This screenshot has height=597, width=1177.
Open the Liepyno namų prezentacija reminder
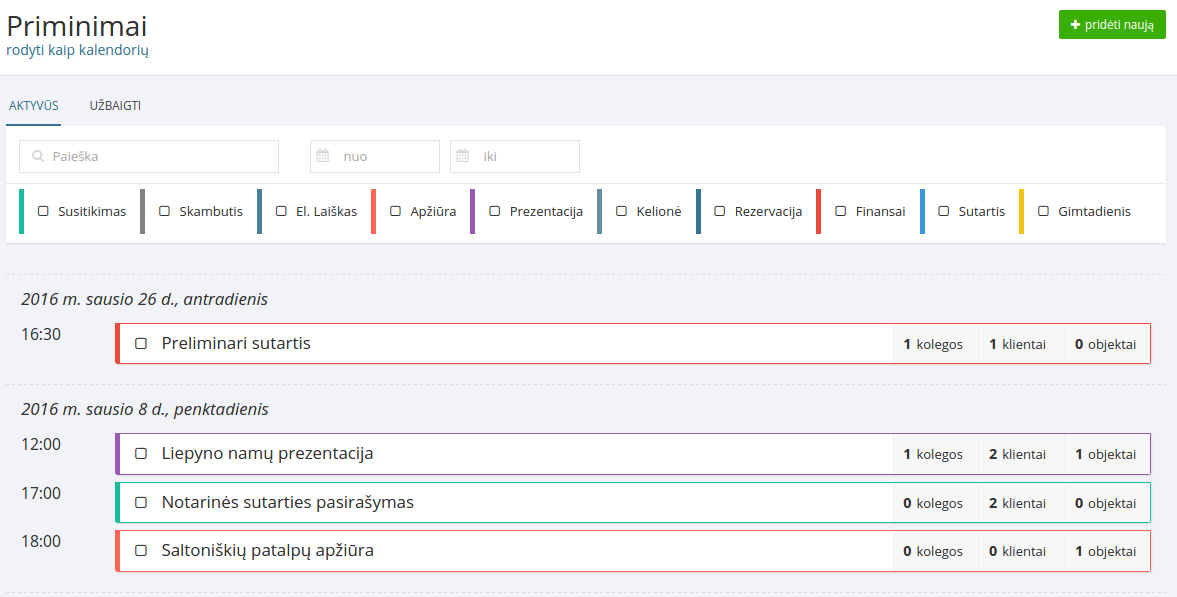[x=267, y=454]
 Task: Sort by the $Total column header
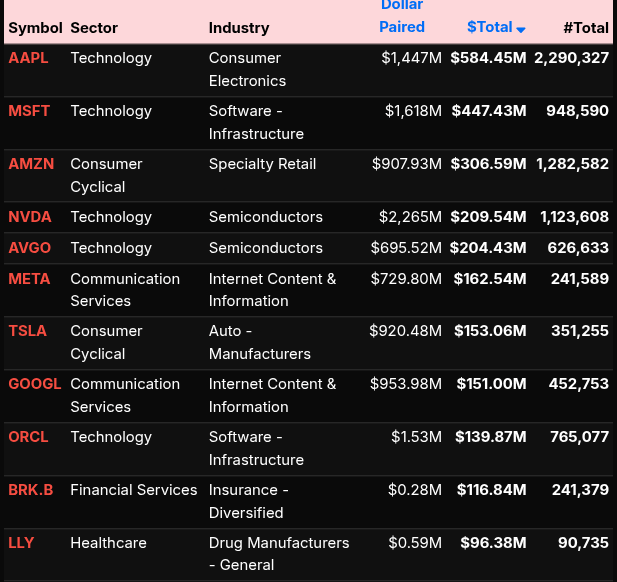[x=489, y=28]
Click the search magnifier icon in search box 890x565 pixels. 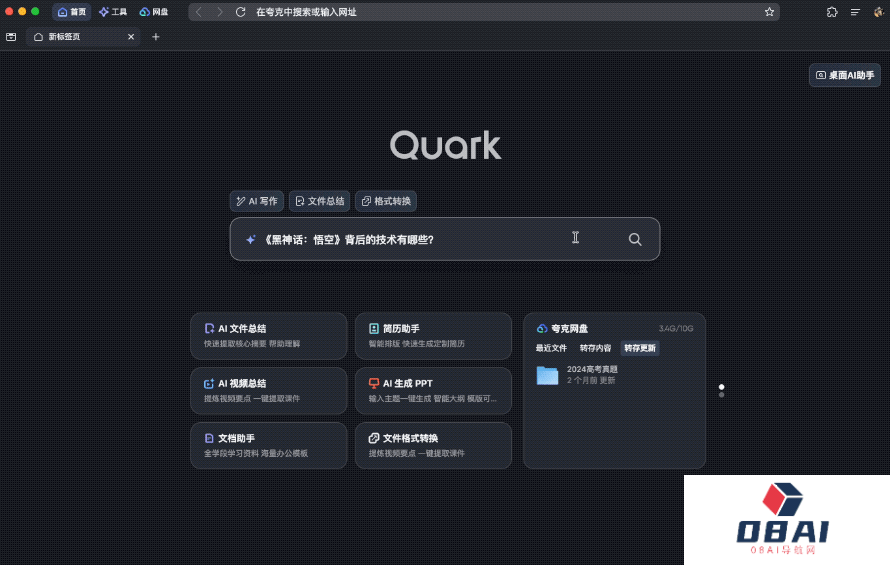635,239
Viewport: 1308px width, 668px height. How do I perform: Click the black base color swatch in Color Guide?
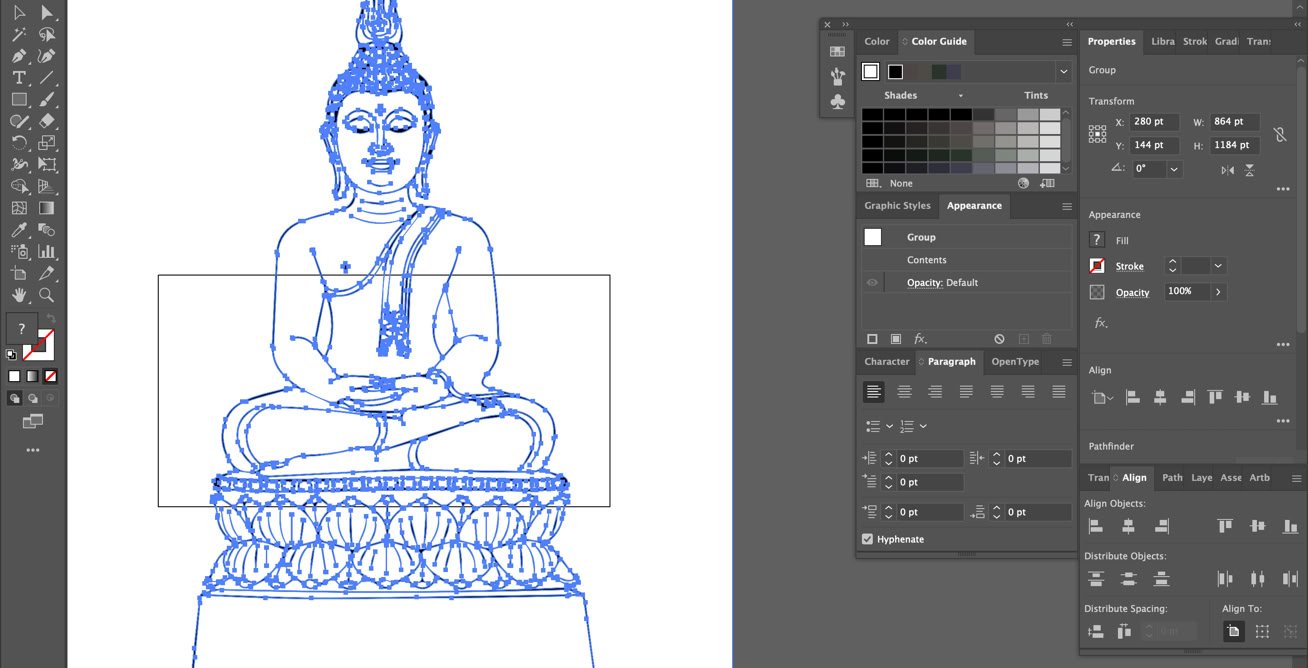tap(895, 71)
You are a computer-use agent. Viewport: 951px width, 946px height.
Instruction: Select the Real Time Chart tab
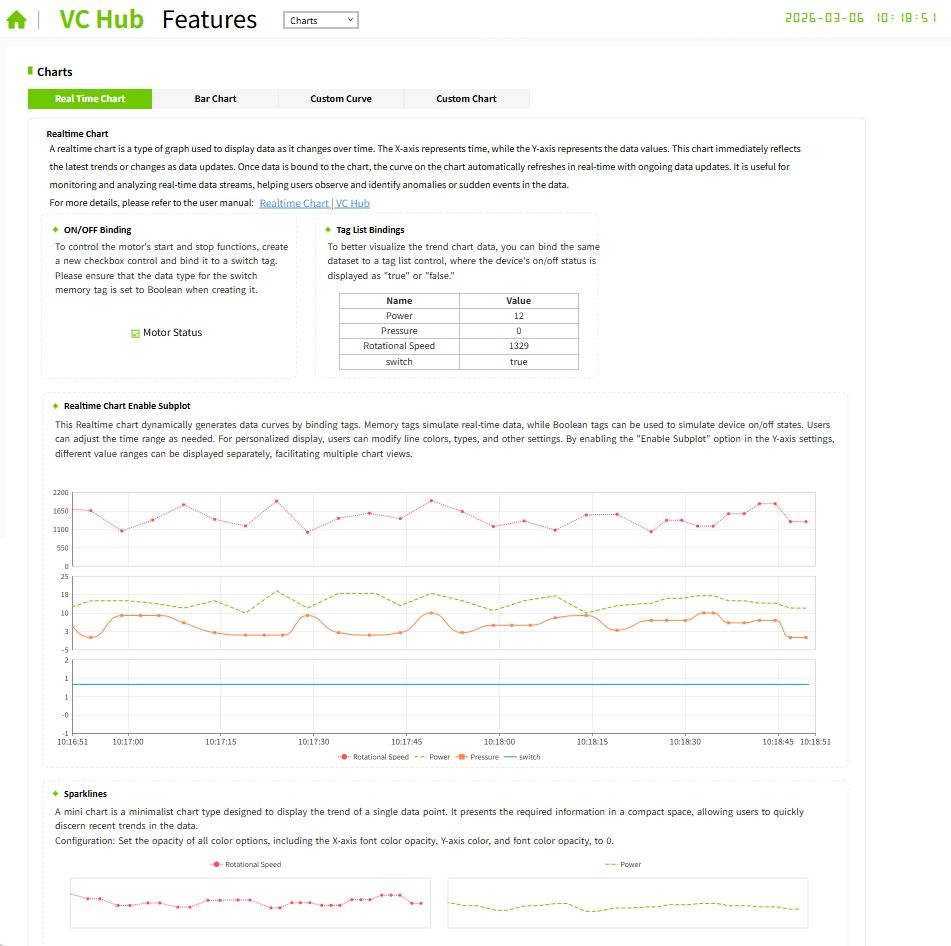tap(90, 99)
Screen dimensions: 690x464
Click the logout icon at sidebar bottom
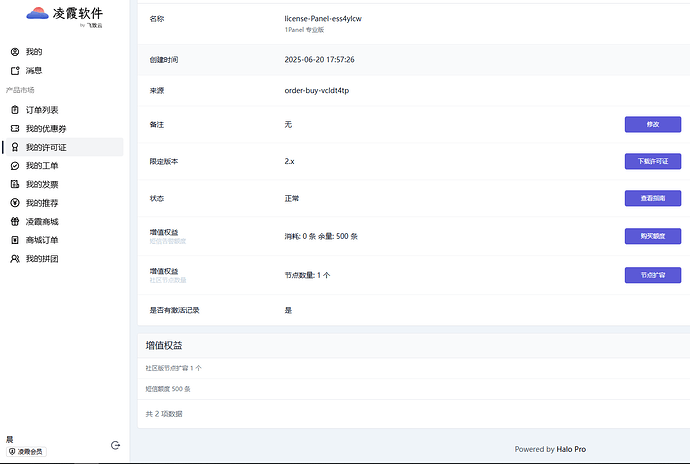(x=116, y=445)
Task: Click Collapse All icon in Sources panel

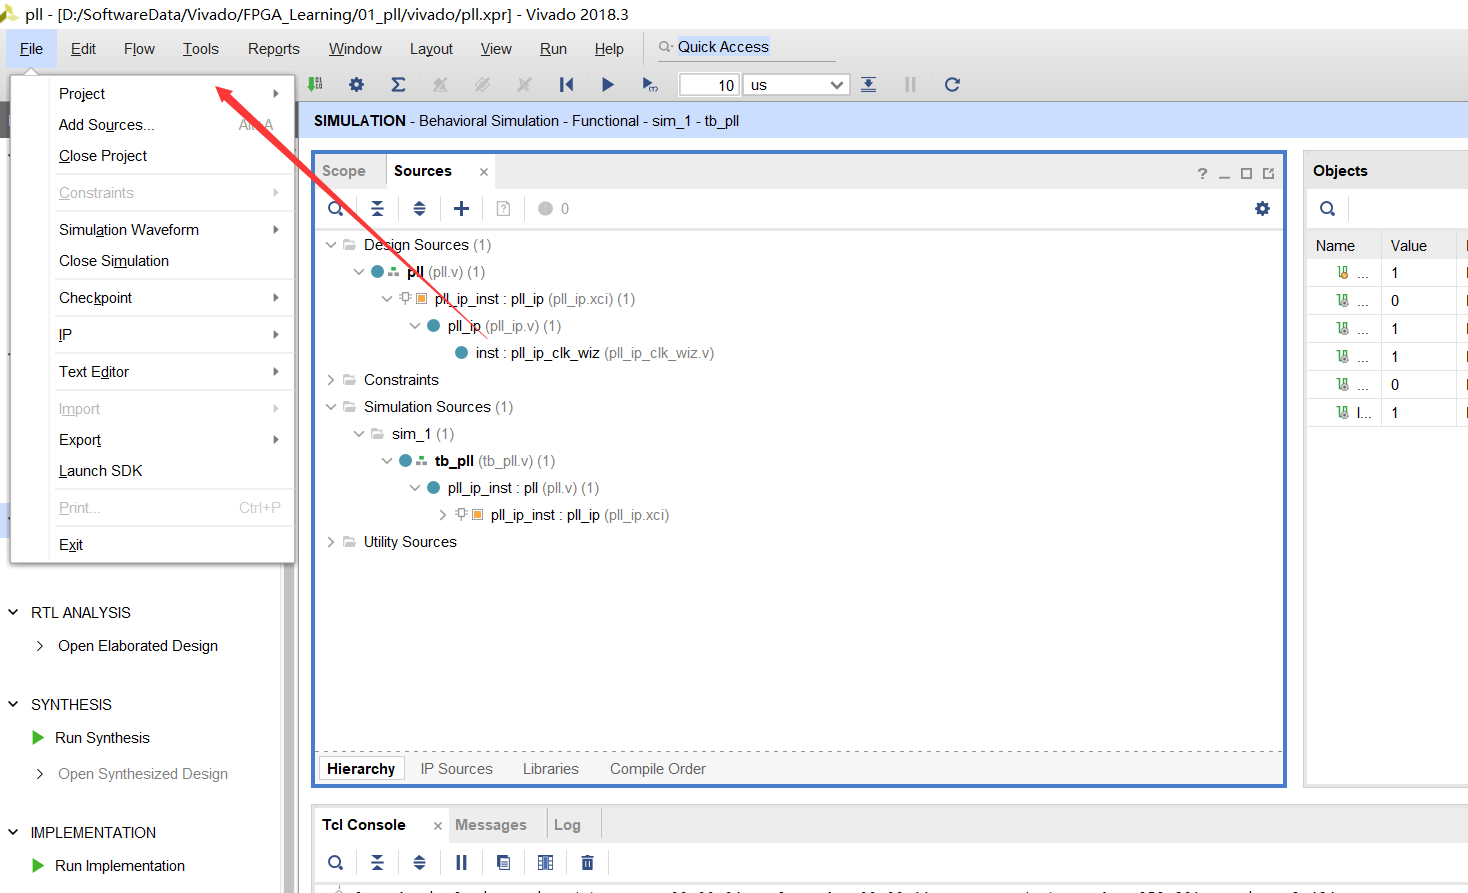Action: coord(377,209)
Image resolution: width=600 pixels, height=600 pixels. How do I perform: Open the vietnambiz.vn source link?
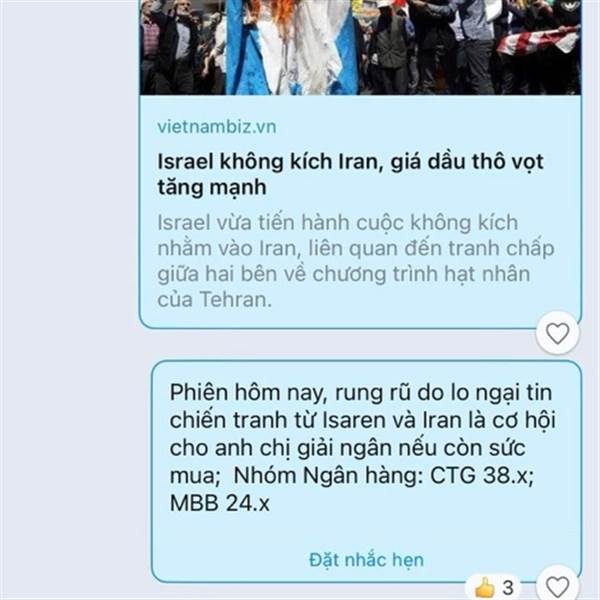tap(217, 127)
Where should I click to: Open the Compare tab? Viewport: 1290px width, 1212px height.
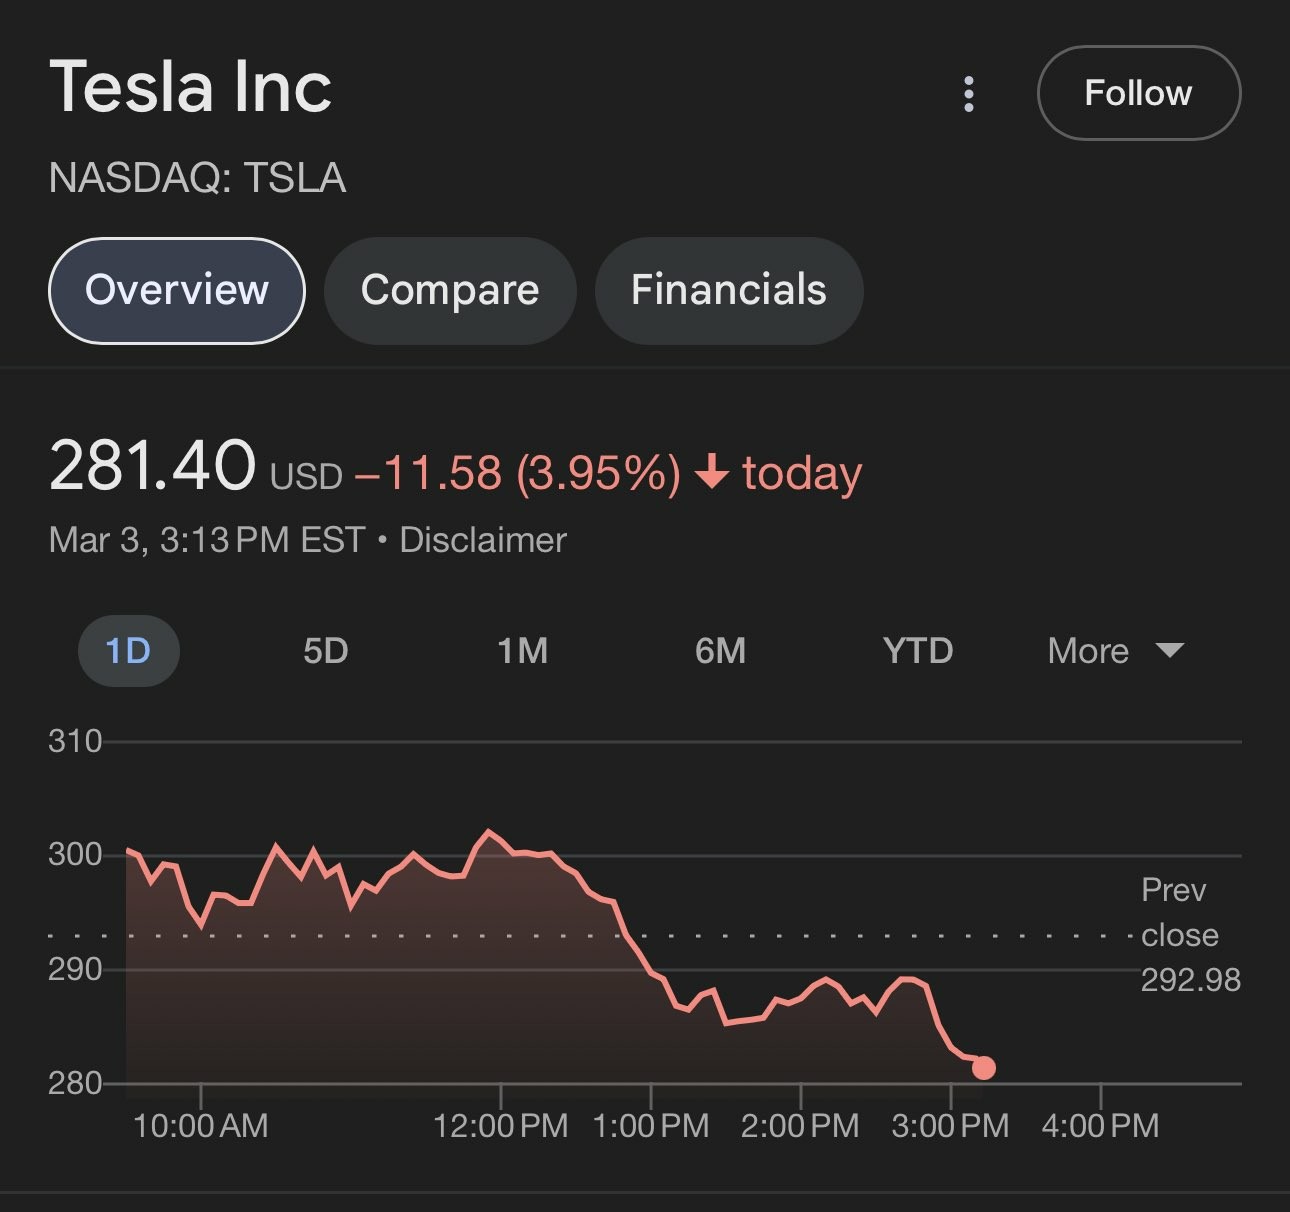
-=-=-
Description of the task >> When you reach the line containing "Viewport: 1308px width, 668px" in the records above, write out that line and every line after it through the end, exactly, but omit the pictures.

Answer below >>
Viewport: 1308px width, 668px height. How do I perform: Click the black base color swatch in Color Guide?
tap(895, 71)
You are a computer-use agent. Viewport: 951px width, 946px height.
Instruction: Select the Real Time Chart tab
tap(90, 99)
Screen dimensions: 690x464
Click the logout icon at sidebar bottom
(x=116, y=445)
Task: Click Collapse All icon in Sources panel

Action: coord(377,209)
Image resolution: width=600 pixels, height=600 pixels. How do I perform: Open the vietnambiz.vn source link?
tap(217, 127)
Where should I click to: Open the Compare tab? Viewport: 1290px width, 1212px height.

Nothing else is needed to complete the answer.